The US intelligence apparently believes all this drama could have been enacted to use Khan as a decoy and divert attention from the PAEC, where the real nuclear programme was carried out. Diplomatic sources say the Americans are aware that the KRL’s scientists constitute only a fifth of the PAEC’s and that it was grossly overmanned considering its workload. This was done to mislead those who would want to train the searchlight on Pakistan’s nuclear programme. In fact, the information acquired by the US suggests the PAEC’s top brass, including Mubarikmand, knew of Khan’s proliferation activities and his clandestine attempts at procurement for the programme. It’s felt that this is reason enough to debrief Mubarikmand.

The Pakistan government’s response to the US demand for the debriefing of PAEC and NDC scientists has been positive. The government has, however, communicated the implausibility of PAEC and the NDC scientists being involved in proliferation, largely because of the stringent security restrictions under which they work. As the PAEC never enjoyed sweeping autonomy, the government circles maintain, the only proliferation charge levelled against Pakistan by the International Atomic Energy Agency pertained to the one preliminary step Khan was responsible for. "Had proliferation been a state policy, the other 23 groups involved in the bomb-making process should have also been leaking out nuclear secrets," insist government officials. They say the blueprints Khan supplied to Libya could well turn out to be the rival KRL design that wasn’t adopted.

Yet, diplomatic sources say, the welter of information the US possesses shows that Pakistanis were assisting North Korea and Iran in accordance with officially vetted agreements for clandestine training of nuclear scientists and mutual exchange of the nuclear know-how. They say no such agreement could have been possible without the military leadership’s approval. These sources say the information was provided to Musharraf on October 6, 2003, at the time deputy secretary of state Richard Armitage, assistant secretary of state Christina Rocca and US central command chief John Abizaid descended on Islamabad.

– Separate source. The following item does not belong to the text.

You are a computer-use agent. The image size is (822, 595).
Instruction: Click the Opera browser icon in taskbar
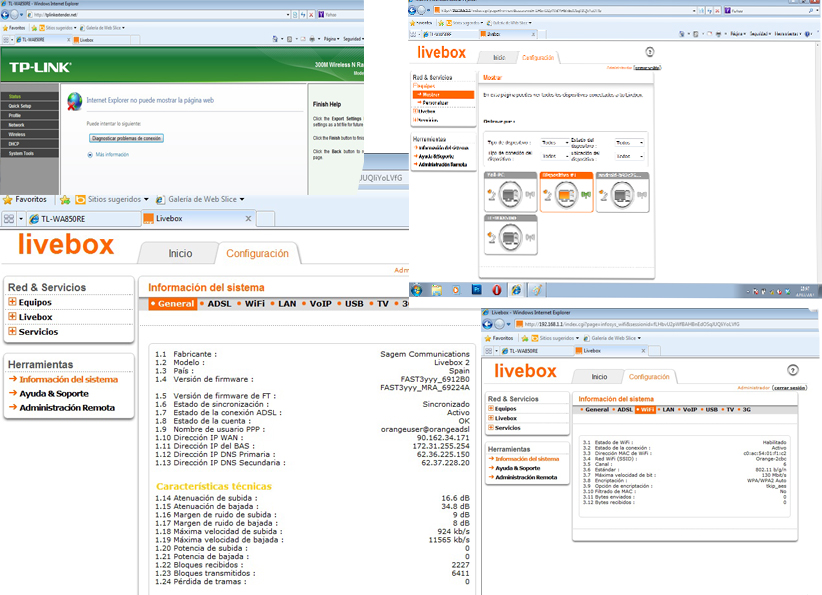pyautogui.click(x=497, y=290)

Sources say US intelligence sleuths stationed in Pakistan began to suspect North Korean involvement in Pakistan’s nuclear and missile programme after Kim Sin-ae, wife of Kang Thae-yun, North Korean economic counsellor in Islamabad, was found murdered. It was Kang Thae who had brokered a deal with an unidentified Russian company to bring to Pakistan Maraging Steel, a key component of missile bodies and nosecones. He and his wife, Kim, were close to Khan. The US agents believe Kim was probably killed by her own government after she approached a British agent, wishing to defect in exchange for Pak and North Korean nuclear secrets. US sleuths were also told a prototype centrifuge was smuggled with her coffin on a special flight from Islamabad.

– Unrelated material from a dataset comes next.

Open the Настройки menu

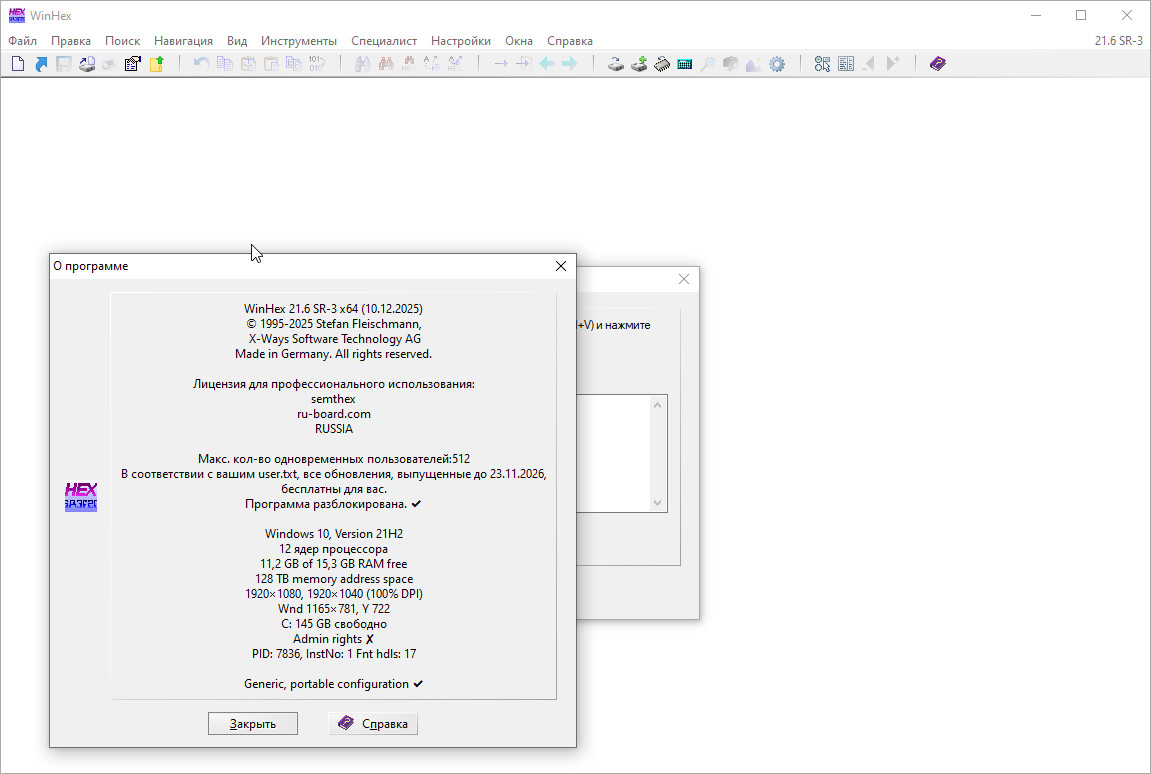[461, 41]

Diplomatic sources cite US intelligence to claim that since January 2000, after Musharraf came to power, Pakistani nuclear scientists had been working in North Korea and the latter’s missile experts in Pakistan. It was part of the now infamous nuke-for-missile deal. With the US, the EU and Japan providing Pakistan increased economic assistance post 9/11, Islamabad began to pay cash for North Korean missiles. In 2003, large-scale movement of goods under military escort to Pakistan from China via the Karakoram Highway was recorded. While most of the containers ferried spare parts for Chinese arms and ammunition in Pakistan’s arsenal, it is possible, diplomatic sources say, that missile-related goods were sent by North Korea into China and then transported along the Karakoram Highway.

Diplomatic sources here say few believe the military establishment wasn’t aware of the role Khan and his colleagues played in proliferation. But they are willing to not name Musharraf or past governments as long as the US is provided detailed information on the nuclear blackmarket and assured that Islamabad will indeed cap the proliferation for all times to come.